Manual Flash Mode “M”
A simple manual mode is all that is needed for “strobist” type photography. With simple x-sync firing, additional PC socket, manual mode down to 1/128, and the 2 optical slave modes the YN560 leaves nothing to be desired.
To adjust the output level and move through the 8 settings from 1/128 power to 1/1 just use the left or right button on the center command keys. Great thing is that the strobe stores the last output level setting if you switch between modes or even when you power it off or exchange batteries.
If smaller increments than full stops are needed you can use the “up” and “down” buttons: at any given level you can add or subtract in 1/8 EV steps up to +4/8 EV and down to -3/8 EV. So you can have half power minus 1/8 for example, or half power minus 2/8, down to half power minus 3/8. And up to half power plus 4/8 correspondingly. Only at the 1/128 setting you can’t subtract, and at the 1/1 setting it’s not possible to add in 1/8 EV steps anymore (yes, this would bring you beyond maximum power so it does not make sense).
The Yongnuo 560 has one more great feature for “strobist” style shooting – and I use this one all the time: you can activate an acoustic signal that notifies you when the speedlite is recharged after a pop. The sound signal itself reminds me of the beep on my Nikon SB-600 although the beeping on the Nikon is available only in AWL / CLS wireless TTL. Great job to integrate this as an option !
Wireless Flash Mode
The lack of a TTL mode means there is also no compatibility with the dedicated, optical Canon or Nikon wireless TTL control systems (called “AWL” as a part of the “CLS” in the Nikon world). The Yongnuo YN-560 can’t be automatically controlled from a compatible camera, or master flash, or a speedlite commander such as the Canon ST-E2 or Nikon SU-800.
The optical slave mode “S2” with pre-flash detection can be used as a workaround sometimes, but the flash level still must be set by hand in S2.
I got it to work in a simple setup with a Nikon D90 and one SB-600, it does however get confused when multiple flashes are used. “S1” is the simple slave mode and a good triggering option with manual flash or studio strobes.

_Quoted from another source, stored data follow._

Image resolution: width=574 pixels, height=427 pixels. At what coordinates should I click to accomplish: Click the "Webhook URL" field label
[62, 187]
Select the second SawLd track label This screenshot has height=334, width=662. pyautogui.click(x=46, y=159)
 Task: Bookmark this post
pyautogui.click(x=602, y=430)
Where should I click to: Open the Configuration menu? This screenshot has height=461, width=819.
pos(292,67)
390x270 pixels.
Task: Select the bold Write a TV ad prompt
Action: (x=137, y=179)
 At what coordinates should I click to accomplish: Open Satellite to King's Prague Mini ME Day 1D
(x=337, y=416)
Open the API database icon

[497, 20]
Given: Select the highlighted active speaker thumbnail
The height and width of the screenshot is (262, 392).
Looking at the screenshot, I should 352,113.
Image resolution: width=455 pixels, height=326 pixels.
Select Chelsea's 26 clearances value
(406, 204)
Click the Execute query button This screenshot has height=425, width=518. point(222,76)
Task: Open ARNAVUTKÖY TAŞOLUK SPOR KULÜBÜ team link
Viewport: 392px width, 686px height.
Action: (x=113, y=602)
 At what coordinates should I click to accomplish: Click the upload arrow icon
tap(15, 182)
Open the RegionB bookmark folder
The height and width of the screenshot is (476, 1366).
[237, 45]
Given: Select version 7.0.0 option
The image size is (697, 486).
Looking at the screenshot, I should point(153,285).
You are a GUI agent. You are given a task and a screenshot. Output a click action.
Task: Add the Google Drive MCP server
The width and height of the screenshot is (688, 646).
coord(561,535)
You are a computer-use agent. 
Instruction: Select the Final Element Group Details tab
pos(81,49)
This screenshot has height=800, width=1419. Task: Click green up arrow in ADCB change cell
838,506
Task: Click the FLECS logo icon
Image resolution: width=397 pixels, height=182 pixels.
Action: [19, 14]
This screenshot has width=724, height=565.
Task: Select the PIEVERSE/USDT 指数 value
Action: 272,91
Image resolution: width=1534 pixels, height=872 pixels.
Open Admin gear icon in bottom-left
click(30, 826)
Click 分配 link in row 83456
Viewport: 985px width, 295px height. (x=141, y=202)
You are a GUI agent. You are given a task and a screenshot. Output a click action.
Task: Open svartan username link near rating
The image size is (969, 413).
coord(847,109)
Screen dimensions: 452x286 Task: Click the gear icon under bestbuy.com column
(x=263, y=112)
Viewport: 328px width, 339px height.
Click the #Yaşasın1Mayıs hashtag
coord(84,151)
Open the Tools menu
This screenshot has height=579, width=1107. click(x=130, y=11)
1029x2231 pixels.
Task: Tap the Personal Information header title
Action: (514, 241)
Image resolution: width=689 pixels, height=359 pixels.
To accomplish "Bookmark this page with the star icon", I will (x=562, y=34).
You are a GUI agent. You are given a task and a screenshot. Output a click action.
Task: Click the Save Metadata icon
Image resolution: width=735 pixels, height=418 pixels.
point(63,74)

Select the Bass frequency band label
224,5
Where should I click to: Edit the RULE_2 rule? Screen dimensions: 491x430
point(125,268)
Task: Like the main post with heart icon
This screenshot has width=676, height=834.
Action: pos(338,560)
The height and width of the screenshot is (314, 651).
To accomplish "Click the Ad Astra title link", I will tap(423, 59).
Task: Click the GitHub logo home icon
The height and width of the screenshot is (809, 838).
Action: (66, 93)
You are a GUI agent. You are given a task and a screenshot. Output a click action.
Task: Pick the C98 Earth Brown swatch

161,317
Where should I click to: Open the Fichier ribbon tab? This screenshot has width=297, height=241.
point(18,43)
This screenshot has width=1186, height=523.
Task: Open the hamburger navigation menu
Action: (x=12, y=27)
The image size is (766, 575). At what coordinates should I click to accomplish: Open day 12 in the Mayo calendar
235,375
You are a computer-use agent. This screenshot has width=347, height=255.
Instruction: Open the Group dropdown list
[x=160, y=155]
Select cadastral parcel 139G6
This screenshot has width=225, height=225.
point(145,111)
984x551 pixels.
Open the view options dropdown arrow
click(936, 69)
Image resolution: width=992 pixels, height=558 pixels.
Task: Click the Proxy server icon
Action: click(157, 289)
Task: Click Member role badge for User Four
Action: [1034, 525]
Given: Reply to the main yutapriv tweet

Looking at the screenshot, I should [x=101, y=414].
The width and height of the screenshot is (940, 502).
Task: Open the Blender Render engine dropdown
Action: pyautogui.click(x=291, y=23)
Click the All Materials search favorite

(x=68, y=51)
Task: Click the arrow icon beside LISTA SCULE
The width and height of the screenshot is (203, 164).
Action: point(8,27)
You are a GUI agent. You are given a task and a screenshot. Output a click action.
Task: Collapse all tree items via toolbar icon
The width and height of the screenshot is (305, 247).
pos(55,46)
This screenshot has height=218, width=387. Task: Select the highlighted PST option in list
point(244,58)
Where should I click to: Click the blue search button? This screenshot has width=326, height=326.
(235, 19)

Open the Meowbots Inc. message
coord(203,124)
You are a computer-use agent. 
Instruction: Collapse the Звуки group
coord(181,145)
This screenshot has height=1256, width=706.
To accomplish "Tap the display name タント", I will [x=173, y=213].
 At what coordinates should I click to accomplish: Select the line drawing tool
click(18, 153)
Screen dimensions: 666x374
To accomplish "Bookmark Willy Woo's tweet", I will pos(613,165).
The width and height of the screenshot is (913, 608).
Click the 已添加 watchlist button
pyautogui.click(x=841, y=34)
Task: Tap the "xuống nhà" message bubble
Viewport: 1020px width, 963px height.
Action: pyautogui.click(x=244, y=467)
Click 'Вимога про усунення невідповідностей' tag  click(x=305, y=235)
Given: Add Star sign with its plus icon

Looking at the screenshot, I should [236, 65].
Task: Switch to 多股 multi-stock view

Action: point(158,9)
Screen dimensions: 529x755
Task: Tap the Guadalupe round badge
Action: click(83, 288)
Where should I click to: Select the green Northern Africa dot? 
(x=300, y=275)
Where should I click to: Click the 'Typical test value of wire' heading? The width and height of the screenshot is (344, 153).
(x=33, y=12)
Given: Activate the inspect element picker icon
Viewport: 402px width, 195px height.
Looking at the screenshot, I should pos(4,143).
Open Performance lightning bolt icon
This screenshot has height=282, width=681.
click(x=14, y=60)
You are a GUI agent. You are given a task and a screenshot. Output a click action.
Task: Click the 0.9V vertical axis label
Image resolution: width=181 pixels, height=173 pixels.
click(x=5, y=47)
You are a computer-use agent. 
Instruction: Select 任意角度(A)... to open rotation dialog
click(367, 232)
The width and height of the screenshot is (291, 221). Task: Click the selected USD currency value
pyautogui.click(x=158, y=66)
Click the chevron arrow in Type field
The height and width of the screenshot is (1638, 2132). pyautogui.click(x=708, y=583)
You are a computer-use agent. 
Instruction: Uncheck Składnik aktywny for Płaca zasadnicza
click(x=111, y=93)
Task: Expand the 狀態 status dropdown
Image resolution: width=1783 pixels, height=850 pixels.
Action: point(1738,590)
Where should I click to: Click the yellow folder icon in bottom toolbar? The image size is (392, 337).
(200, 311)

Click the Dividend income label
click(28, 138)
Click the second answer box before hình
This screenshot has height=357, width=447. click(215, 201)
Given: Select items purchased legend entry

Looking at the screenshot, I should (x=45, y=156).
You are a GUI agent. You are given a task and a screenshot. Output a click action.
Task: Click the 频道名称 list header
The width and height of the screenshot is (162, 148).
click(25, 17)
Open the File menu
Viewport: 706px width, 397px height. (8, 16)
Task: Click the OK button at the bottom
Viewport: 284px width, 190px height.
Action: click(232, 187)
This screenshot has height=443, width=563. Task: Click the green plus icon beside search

The optical slave modes are very reliable but the safest option are radio flash triggers such as the Yongnuo RF-602 or RF-603
Attach them on the YN560 flash foot, or use the PC port, and there is your hassle-free wireless flash setup !
The Yongnuo YN-560 comes in a nice box which is (a bit surprisingly) not much bigger than the boxes of the 460 series. Yongnuo is quite generous when it comes to packing accessories with their flash.
Inside the Yongnuo box you find the following items:
- the flash unit
- a flash stand
- a soft pouch
- instruction manual
- leaflet with an overview of the 460 series flash models
The flash stand is made of sturdy black plastic and has a nice looking metal thread on the bottom. There is also a hole for the locking pin.